Petitioner Augustus Caesar Gan filed a Motion for Reconsideration of this Court's Resolution dated 17 May 2004, dismissing his Petition for Certiorari. Petitioner averred that the Court of Appeals committed grave abuse of discretion when it denied his Motion to Direct Parties to Submit to DNA Testing, claiming that said denial was "incorrect, superficial, whimsical and arbitrary."

It appears that petitioner failed to file his Answer to the Complaint for Support filed against him by the respondents, thus the latter were allowed to present evidence ex-parte. The trial court ruled that respondents had sufficiently established Francheska's illegitimate filiation based on the relationship of the petitioner and Bernadette Pondevida from May 1987 to July 1994; photographs and letters circa 1987, 1988 and 1990; and Bernadette Pondevida's testimony that petitioner impregnated her and that she had no other affair with any man except petitioner before and during the conception of Francheska.

While the appeal was pending in the Court of Appeals, petitioner filed a Motion to Direct Parties to Submit to DNA Testing, invoking the landmark case of People. v.

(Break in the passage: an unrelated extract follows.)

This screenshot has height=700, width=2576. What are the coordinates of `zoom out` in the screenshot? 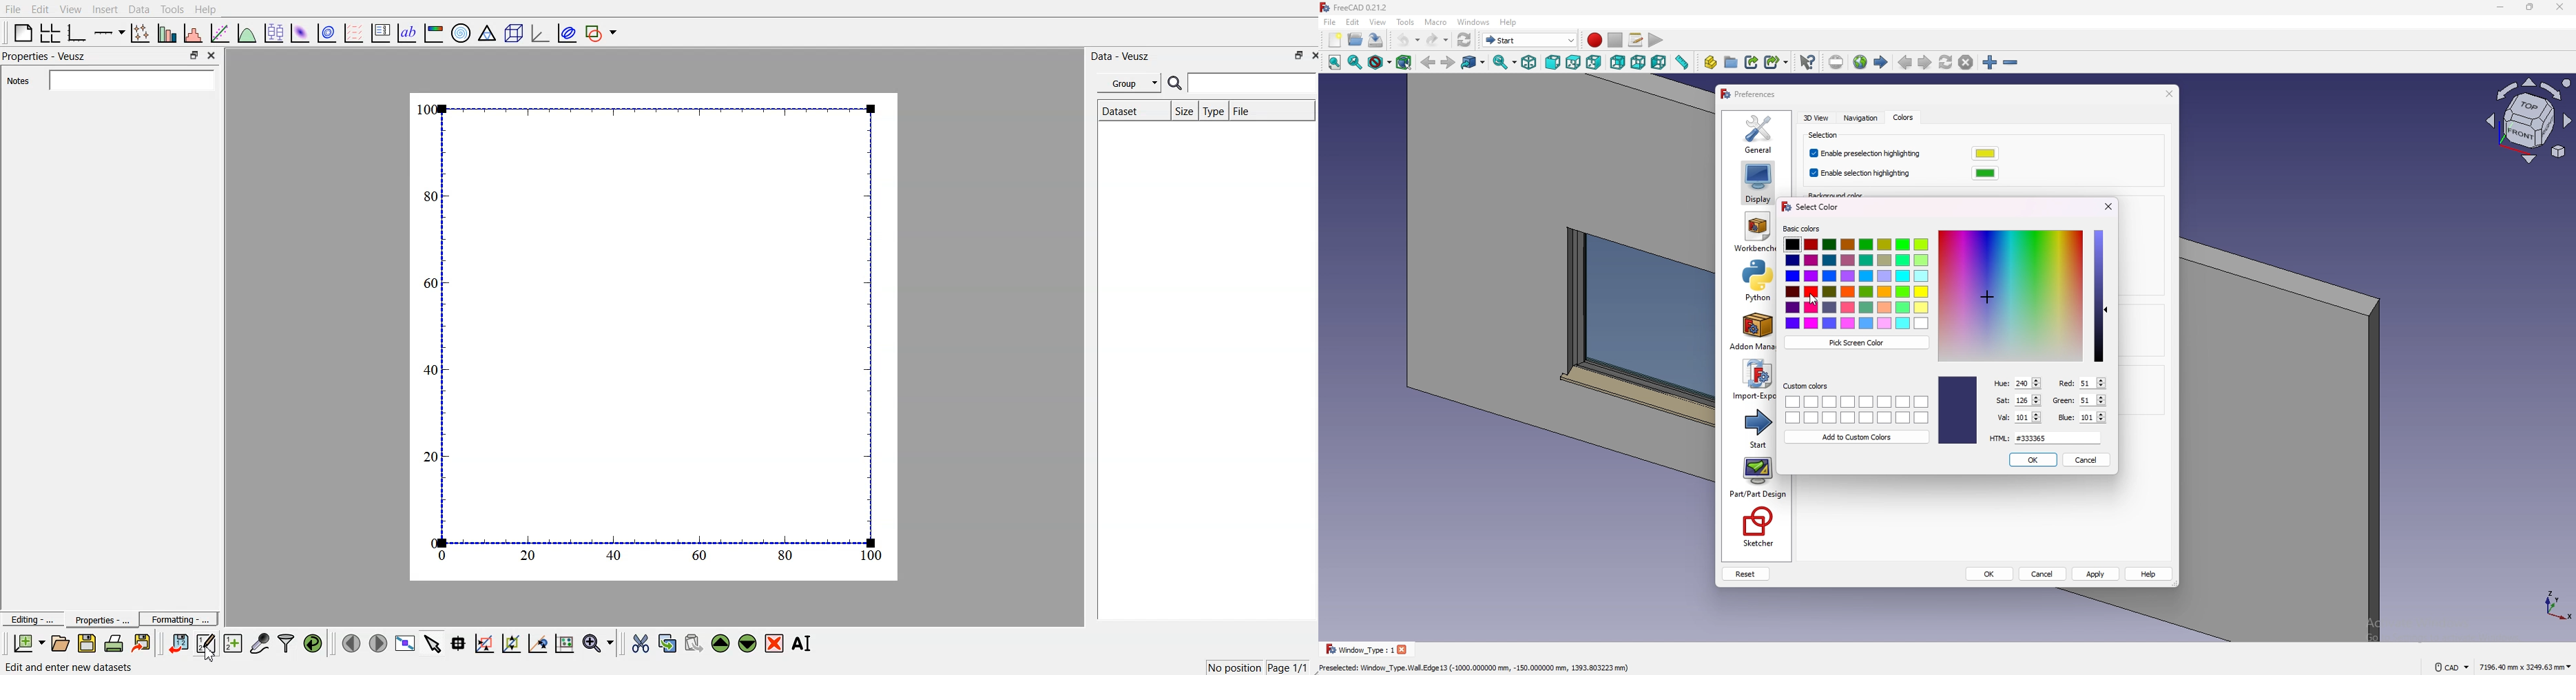 It's located at (2011, 63).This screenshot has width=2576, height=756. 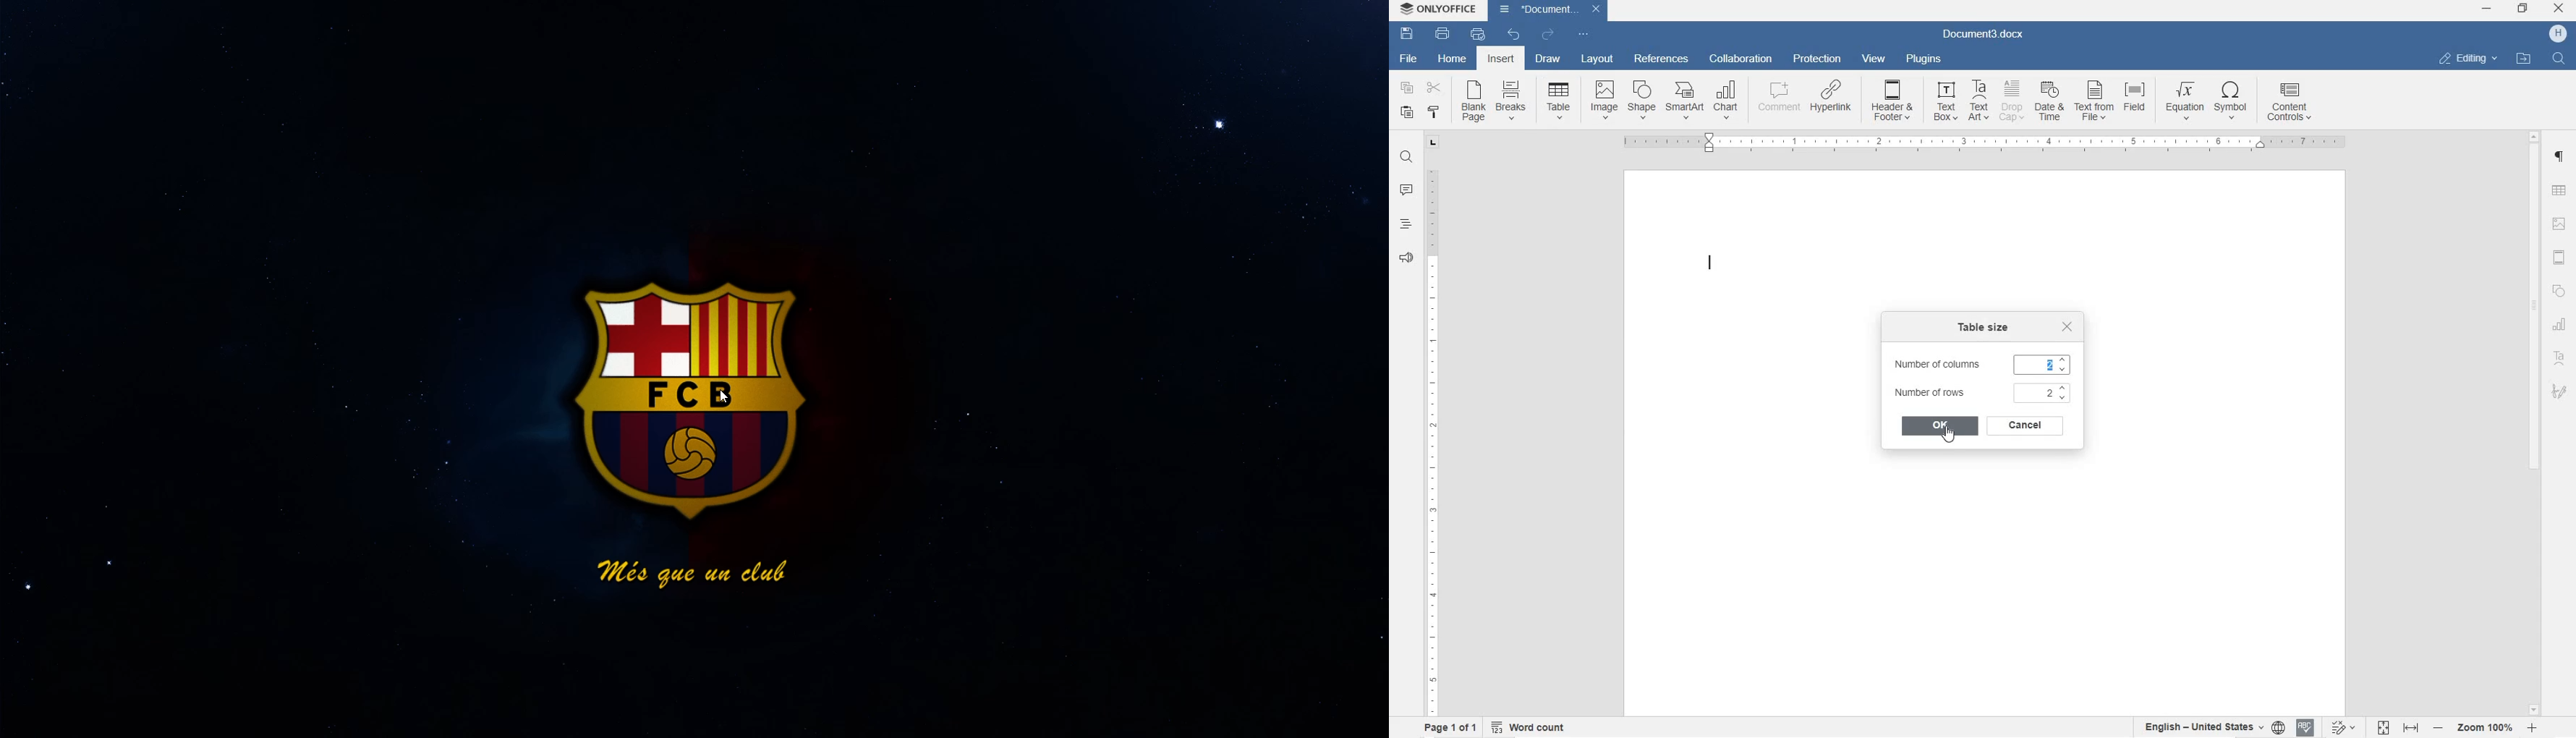 I want to click on WORD COUNT, so click(x=1530, y=726).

Vallejo [1] cralaw wherein the Supreme Court recognized the acceptability and conclusiveness of DNA testing and analysis. Claiming that since the issue of support hinges on the determination of the principal issue of paternity, the Court of Appeals would be in a better position to decide the appeal and obviate any possible error in awarding or not awarding the support prayed for by Francheska. Petitioner prayed that the resolution of the appeal be held in abeyance until the results of the DNA testing are submitted for the appellate Court's evaluation.

The Court of Appeals, in a Resolution dated April 11, 2003, denied petitioner's Motion, ratiocinating that petitioner has long been declared in default, since he failed to file his Answer to the Complaint for Support. Having been declared as such, he forfeited his right to be heard and present evidence in his favor. Citing Capuz v. Court of Appeals [2] cralaw the Court of Appeals stated that in an appeal from a judgment in default, the party in default can only question the decision in the light of the evidence on record; thus in the instant case, petitioner can no longer adduce his own evidence on appeal.

Clearly, no grave abuse of discretion can be imputed to the Court of Appeals. A party who defaults effectively waives his right to be heard and present evidence to support his allegations. [3] cralaw As properly stated by the Court of Appeals, in view of petitioner's default, he is precluded from adducing evidence on appeal.

Accordingly, the Court RESOLVES to DENY petitioner's Motion for Reconsideration dated 17 June 2004 with FINALITY.

Very truly yours,

(Sgd.) LUDICHI YASAY-NUNAG
Clerk of Court



Endnotes:

[1] cralaw G.R. No. 144656, 382 SCRA 192 (2002).

[2] cralaw G.R. No. 112795, 233 SCRA 471 (1994).

[3] cralaw Heirs of Anastacio Fabela v. Court of Appeals, G.R. No. 142546, 362 SCRA 531, 540 (2001), citing Vlason Enterprises Corporation v. Court of Appeals, G.R. No. 121662-64, 310 SCRA 26 (1999).